【5回戦‐1】

「福原さん」

「えっ、あ、うん、何?」

 大会一日目の夜。いつものように福原は鍵山と同じ部屋だった。福原は当日入りなので、昨夜は鍵山一人だった。

「今日、どうでした?」

「どうって……」

「私は対局に精いっぱいでよくわからなかったから。チームの雰囲気とか」

「悪くはないと思う。ただ……」

「ただ?」

「ちょっと、危なっかしいかなって」

「危なっかしい?」

「春は接戦だったでしょ。その分緊張感もあったっていうか。今回は負けない感じがあるから、明日急にきつくなって大丈夫かな、って」

「そうですね……」

 県立大はトラブルがありながら、一日目をチーム全勝、23勝5敗で乗り切った。勢いがあり、雰囲気もいい。

 ただ、鍵山には不安があった。自分は勝って当たり前と思われていないだろうか? もちろん勝つつもりではあるが、勝てるとは限らない。「負ける想定で」作戦が組まれていくだろうか、と思うものの、直接部長に聞く勇気はない。

 福原は安藤の側近のような存在になっている。彼女がしっかりしていれば大丈夫、という思いが鍵山はあった。

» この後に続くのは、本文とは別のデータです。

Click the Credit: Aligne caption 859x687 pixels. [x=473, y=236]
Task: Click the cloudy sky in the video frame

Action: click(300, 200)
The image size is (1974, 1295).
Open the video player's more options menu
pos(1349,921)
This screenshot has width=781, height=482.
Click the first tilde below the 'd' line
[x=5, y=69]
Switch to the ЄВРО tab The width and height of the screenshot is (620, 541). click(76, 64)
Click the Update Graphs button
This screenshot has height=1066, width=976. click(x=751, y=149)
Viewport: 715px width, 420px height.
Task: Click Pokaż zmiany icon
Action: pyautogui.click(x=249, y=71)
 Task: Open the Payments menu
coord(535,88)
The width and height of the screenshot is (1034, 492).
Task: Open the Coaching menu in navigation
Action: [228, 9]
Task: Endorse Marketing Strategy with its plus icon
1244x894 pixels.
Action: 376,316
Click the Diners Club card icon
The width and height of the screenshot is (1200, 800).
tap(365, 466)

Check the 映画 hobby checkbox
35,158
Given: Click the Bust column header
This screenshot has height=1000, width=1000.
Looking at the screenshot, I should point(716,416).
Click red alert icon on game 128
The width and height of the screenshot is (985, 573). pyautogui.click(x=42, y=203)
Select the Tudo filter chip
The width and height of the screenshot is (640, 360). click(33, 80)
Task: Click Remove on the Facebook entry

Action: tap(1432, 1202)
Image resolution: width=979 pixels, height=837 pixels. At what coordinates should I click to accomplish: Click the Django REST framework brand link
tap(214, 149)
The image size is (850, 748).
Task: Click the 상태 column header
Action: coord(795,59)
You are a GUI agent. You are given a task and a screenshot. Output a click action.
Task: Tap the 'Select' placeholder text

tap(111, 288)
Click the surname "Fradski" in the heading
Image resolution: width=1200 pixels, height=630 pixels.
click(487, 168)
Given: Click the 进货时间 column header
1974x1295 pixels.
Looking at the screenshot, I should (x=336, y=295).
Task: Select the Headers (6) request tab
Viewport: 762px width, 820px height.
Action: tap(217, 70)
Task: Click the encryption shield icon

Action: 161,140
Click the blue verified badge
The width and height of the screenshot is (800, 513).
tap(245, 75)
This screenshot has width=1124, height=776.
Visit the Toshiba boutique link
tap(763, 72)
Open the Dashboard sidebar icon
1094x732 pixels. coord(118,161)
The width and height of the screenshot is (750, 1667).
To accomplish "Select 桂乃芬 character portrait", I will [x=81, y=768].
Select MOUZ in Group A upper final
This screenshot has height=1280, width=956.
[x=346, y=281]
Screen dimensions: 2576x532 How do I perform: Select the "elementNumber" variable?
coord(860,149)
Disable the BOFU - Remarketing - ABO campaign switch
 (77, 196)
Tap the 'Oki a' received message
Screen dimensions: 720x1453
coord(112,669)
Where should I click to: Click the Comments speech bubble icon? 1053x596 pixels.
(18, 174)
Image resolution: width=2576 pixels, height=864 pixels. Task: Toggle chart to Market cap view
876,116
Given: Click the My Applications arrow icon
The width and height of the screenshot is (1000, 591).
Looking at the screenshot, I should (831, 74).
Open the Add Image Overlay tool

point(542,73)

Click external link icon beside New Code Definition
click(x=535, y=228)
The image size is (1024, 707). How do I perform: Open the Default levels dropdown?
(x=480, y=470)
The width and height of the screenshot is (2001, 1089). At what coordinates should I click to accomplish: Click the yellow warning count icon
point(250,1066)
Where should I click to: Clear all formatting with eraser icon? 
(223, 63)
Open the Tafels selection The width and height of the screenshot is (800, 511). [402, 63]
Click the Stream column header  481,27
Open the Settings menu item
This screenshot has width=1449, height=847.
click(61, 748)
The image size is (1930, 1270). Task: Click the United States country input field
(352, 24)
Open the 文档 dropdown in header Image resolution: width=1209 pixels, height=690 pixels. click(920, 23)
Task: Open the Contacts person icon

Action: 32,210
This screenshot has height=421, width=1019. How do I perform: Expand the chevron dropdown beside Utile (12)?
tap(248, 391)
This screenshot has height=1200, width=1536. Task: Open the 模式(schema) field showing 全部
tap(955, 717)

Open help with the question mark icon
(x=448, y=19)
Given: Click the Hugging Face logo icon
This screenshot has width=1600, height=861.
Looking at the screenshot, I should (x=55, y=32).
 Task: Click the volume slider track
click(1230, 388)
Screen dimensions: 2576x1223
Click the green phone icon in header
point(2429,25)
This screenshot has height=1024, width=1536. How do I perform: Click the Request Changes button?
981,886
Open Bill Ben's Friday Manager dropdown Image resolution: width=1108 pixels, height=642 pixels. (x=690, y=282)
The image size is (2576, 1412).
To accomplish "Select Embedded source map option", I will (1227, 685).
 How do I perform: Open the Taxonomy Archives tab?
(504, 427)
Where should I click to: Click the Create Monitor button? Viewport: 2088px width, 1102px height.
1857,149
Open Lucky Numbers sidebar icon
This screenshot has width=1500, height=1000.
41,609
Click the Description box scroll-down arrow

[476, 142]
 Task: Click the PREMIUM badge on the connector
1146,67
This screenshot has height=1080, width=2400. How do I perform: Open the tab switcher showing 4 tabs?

「あ、気にしないでね。このまま圧勝するような気もする」

「はい」

「電気消そうか」

「はい」

 夜の十一時半。二人は瞼を閉じた。



5回戦

対孝生学園大学戦オーダー

1 大谷(一)

2 中野田(三)

3 佐谷(三)

4 会田(二)

5 鍵山(二)

6 北陽(四)

7 バルボーザ(一)



 先手になった蓮真は、20秒ほどしてから初手を指した。

 大会二日目が始まった。ここまで全勝は県立大、経済大、香媛大の三校。5回戦では経済大と香媛大の直接対決があるので、全勝は二チームに絞られる。

 昨日は、何をしてもうまくいく感じがした。チームも苦戦はしていない。メンバーも揃い、いい戦いができていると感じていた。

 そして、隣が中野田だと落ち着くという事実も、受け入れざるを得なかった。猪野塚の場合、どうしても心配になる。二人とも落ち着きがないのは同じだが、中野田は常に強気なのである。

 ほどなくして、蓮真は優勢になった。こうなればだれにも負けないという自信が、今の蓮真にはあった。